McCullum v. Orlando Reg ’l Healthcare Sys., Inc., No. 13-12118 (11th Cir. Oct. 3, 2014).
D.F., whom the Eleventh Circuit describes as “deaf and mute,” was hospitalized for a serious illness. The hospital didn’t provide a sign language interpreter or ask D.F.’s parents whether they or D.F. wanted one, and D.F.’s parents sued under the Americans with Disabilities Act and the Rehabilitation Act. (The Rehab Act isn’t as well known as the ADA, but in essence it forbids organizations that receive federal funding from discriminating on the basis of disability.)
There are other issues in this appeal—whether, for example, D.F.’s parents have standing to sue—but what interests me is the standard the Eleventh Circuit articulates for whether the hospital discriminated against D.F. Under the Rehab Act and ADA, says the Eleventh Circuit, D.F. can recover damages only if he can show that the hospital intentionally discriminated against him—and that, in turn, requires proof that it was “deliberately indifferent” to his rights. Why proof of intentional discrimination should be required is more puzzling. If you go all the way down the rabbit hole of the Eleventh Circuit’s citations, it turns out that this requirement comes from an analogy to other civil rights statutes—statutes, as the Supreme Court has held, that require proof of intentional discrimination before a plaintiff can recover damages. See Ferguson v. City of Phoenix, 157 F.3d 668 (9th Cir. 1998).

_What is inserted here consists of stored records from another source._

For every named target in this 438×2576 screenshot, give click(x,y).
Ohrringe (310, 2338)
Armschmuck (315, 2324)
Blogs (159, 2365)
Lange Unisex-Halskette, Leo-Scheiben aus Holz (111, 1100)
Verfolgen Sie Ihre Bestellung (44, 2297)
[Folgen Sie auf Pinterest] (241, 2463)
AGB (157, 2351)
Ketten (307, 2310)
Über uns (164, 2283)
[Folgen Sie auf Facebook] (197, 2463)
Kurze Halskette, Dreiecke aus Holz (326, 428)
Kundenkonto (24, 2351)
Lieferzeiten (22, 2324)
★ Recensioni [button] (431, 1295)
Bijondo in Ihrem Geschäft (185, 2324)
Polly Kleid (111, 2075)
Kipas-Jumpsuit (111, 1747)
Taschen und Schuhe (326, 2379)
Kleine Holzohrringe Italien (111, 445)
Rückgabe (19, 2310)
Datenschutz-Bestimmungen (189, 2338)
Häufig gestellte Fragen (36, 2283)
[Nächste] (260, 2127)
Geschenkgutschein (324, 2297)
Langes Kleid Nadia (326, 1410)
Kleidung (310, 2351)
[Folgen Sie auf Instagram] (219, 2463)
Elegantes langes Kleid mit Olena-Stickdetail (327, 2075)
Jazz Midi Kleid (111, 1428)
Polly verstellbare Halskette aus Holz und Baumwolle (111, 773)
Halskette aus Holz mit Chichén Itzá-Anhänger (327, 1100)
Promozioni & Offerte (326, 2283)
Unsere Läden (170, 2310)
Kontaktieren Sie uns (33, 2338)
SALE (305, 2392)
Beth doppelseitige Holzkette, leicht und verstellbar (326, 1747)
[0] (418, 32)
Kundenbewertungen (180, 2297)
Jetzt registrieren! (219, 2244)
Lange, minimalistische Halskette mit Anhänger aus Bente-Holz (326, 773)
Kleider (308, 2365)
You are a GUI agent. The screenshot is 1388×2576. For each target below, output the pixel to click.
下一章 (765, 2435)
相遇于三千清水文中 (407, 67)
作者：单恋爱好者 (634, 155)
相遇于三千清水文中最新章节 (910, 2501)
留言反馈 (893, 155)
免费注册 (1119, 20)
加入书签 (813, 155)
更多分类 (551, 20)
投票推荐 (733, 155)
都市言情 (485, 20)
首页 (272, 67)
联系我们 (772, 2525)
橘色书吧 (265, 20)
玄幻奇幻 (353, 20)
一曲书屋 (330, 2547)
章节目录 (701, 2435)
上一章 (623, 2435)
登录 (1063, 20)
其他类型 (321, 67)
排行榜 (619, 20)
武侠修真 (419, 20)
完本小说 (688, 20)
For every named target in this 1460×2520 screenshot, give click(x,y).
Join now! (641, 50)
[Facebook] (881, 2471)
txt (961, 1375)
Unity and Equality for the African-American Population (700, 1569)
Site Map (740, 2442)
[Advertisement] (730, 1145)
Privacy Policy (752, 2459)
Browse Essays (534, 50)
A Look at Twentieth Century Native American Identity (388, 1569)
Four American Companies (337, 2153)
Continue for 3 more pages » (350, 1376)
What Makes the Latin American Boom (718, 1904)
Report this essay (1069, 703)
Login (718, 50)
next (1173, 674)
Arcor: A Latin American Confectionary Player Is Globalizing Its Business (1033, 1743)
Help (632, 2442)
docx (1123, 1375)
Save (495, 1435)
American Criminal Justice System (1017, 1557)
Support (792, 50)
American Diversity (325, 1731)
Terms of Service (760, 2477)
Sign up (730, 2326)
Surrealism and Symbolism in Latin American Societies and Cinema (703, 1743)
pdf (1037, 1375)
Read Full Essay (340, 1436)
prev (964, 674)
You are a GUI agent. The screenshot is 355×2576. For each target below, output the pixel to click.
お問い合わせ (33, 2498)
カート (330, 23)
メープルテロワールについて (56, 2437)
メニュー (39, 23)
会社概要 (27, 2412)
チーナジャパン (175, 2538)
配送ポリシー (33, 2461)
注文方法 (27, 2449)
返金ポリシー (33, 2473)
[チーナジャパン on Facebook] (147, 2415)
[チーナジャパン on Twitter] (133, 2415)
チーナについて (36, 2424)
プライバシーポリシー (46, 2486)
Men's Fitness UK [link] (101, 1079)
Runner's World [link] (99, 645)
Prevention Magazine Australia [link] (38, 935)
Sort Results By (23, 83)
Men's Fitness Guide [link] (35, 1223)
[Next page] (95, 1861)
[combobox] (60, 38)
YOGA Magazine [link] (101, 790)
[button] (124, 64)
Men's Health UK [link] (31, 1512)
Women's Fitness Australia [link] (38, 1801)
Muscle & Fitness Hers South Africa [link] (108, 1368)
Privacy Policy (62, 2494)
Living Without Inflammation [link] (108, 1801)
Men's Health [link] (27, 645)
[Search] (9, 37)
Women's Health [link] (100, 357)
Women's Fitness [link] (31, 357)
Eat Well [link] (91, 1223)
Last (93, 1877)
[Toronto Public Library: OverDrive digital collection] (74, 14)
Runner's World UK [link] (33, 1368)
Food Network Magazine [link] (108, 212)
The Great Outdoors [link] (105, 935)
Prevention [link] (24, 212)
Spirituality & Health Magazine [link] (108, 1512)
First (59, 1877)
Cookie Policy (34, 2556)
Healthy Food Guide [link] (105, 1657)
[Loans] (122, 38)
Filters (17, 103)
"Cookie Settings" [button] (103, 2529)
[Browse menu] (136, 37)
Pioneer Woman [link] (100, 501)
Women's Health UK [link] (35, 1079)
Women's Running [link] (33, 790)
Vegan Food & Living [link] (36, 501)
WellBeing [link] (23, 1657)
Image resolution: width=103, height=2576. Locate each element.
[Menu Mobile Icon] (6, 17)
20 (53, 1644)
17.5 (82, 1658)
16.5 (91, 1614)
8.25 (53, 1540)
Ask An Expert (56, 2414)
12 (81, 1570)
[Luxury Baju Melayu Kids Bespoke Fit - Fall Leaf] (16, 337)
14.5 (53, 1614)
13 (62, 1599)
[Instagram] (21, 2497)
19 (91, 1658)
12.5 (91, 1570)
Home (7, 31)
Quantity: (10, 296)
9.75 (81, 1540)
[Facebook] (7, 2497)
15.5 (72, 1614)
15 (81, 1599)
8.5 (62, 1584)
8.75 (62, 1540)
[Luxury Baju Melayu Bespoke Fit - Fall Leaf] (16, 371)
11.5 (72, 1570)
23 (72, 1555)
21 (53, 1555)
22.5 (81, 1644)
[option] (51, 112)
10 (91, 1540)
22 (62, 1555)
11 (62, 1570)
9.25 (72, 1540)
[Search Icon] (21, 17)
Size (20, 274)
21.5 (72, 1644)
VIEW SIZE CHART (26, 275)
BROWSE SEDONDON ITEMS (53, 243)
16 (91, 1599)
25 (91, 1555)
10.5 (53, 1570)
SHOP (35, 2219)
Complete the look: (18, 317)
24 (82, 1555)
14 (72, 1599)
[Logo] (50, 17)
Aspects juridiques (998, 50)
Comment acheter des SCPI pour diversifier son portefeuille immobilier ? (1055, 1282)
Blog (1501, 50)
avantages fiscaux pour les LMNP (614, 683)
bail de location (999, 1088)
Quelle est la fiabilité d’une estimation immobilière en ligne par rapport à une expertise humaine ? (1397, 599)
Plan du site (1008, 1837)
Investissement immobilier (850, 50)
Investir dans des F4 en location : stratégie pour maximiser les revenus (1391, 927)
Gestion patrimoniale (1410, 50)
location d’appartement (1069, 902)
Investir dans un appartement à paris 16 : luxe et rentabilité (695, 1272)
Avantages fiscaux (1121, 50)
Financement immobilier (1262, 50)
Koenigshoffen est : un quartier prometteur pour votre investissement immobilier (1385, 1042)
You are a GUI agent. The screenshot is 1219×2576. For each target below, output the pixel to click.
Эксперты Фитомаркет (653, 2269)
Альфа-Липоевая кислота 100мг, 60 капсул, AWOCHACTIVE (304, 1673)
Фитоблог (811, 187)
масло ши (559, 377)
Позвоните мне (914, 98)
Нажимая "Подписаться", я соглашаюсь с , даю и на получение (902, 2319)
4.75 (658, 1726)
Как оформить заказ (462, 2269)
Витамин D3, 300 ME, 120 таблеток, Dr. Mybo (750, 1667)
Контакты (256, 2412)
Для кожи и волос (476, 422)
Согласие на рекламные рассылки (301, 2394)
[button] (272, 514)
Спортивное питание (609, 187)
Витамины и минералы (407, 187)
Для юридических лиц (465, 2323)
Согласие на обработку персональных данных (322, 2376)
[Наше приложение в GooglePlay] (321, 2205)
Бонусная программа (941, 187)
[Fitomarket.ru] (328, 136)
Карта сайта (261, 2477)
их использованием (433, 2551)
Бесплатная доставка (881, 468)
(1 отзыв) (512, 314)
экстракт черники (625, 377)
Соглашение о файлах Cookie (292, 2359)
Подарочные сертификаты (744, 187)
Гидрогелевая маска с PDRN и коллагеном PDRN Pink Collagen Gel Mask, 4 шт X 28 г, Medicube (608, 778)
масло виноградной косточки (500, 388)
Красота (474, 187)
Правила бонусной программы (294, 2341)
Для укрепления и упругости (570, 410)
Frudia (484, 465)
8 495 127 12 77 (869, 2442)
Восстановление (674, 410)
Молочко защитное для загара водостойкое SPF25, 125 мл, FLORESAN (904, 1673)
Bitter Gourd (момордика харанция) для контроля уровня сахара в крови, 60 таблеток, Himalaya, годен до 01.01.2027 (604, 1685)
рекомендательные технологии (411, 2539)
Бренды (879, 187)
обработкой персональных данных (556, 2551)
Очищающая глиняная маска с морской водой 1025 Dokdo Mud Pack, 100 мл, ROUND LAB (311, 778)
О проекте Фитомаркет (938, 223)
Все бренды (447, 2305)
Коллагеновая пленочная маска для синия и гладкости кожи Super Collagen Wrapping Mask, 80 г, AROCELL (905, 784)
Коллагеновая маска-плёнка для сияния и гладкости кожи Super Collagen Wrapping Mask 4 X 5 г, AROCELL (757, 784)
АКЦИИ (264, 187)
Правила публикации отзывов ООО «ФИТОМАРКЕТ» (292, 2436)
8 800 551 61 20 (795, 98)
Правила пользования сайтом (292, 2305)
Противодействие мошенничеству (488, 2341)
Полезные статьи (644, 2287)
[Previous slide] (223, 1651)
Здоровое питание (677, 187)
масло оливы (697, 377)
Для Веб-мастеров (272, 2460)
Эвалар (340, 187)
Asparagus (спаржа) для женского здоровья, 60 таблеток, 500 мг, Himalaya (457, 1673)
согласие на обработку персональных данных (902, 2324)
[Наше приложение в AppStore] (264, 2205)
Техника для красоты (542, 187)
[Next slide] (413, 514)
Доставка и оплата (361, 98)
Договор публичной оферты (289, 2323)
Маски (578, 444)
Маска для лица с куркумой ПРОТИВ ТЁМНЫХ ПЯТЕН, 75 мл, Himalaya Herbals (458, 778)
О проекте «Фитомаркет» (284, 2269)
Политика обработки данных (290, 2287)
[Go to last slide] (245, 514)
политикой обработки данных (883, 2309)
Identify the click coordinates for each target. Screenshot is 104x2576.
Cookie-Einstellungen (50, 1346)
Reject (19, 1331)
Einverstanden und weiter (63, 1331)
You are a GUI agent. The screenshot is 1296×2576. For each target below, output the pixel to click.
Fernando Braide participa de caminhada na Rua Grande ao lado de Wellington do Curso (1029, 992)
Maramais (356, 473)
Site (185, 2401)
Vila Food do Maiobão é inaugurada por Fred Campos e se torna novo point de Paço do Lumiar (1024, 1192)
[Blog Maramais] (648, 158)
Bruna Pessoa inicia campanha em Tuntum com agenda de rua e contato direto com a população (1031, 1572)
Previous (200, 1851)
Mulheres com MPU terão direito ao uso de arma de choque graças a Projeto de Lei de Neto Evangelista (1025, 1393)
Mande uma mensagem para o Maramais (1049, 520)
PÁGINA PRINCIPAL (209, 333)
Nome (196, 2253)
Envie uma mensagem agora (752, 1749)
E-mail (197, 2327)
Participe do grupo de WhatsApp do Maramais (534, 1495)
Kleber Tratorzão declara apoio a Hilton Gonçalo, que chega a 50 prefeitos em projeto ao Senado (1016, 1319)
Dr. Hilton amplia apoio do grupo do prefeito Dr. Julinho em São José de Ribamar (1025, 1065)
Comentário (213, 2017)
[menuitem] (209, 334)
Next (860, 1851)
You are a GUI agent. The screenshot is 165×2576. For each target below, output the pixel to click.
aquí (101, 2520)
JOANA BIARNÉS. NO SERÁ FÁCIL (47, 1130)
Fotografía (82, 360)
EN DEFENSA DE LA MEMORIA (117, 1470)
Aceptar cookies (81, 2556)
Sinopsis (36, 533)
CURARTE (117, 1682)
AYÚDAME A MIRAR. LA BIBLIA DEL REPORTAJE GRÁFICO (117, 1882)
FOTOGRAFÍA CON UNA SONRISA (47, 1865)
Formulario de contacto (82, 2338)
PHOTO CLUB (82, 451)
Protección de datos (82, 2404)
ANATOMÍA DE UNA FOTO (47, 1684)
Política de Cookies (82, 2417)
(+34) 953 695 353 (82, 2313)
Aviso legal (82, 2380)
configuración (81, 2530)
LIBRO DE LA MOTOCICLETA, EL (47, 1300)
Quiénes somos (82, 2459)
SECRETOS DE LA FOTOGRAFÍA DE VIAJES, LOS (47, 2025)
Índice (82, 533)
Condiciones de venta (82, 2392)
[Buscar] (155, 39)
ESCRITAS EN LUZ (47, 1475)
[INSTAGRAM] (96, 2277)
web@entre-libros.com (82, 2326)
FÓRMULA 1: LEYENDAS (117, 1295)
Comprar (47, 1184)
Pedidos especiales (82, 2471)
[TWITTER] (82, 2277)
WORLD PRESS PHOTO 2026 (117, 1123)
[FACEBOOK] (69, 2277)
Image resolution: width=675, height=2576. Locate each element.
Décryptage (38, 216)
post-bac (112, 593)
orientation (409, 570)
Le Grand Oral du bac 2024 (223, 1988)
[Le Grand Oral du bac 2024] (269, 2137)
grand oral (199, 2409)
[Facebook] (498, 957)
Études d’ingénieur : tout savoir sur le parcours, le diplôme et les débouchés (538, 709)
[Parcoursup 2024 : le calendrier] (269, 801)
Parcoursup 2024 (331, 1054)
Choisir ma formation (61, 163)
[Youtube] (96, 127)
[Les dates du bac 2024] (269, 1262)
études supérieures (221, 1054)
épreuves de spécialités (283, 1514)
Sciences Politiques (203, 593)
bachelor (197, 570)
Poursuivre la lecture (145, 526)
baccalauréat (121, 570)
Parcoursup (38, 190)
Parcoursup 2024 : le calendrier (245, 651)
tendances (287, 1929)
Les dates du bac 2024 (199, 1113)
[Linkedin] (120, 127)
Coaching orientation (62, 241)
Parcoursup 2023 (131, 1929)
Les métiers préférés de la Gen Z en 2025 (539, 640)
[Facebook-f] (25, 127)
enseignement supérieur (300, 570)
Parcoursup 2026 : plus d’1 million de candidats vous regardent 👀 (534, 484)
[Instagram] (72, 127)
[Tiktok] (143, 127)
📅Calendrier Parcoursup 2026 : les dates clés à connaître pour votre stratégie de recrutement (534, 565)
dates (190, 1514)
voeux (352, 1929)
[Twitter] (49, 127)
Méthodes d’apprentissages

I’m not sure how convincing this analogy is. I thought the ADA was enacted because Congress realized that unthinking actions (failures to reasonably accommodate, for example), can be just as discriminatory as deliberate animus. See Bd. of Trs. of Univ. of Ala. v. Garrett, 531 U.S. 356, 374 (2001) (Kennedy, J., concurring) (“Prejudice, we are beginning to understand, rises not from malice or hostile animus alone.”). So maybe a plaintiff shouldn’t have to show intentional discrimination to recover damages.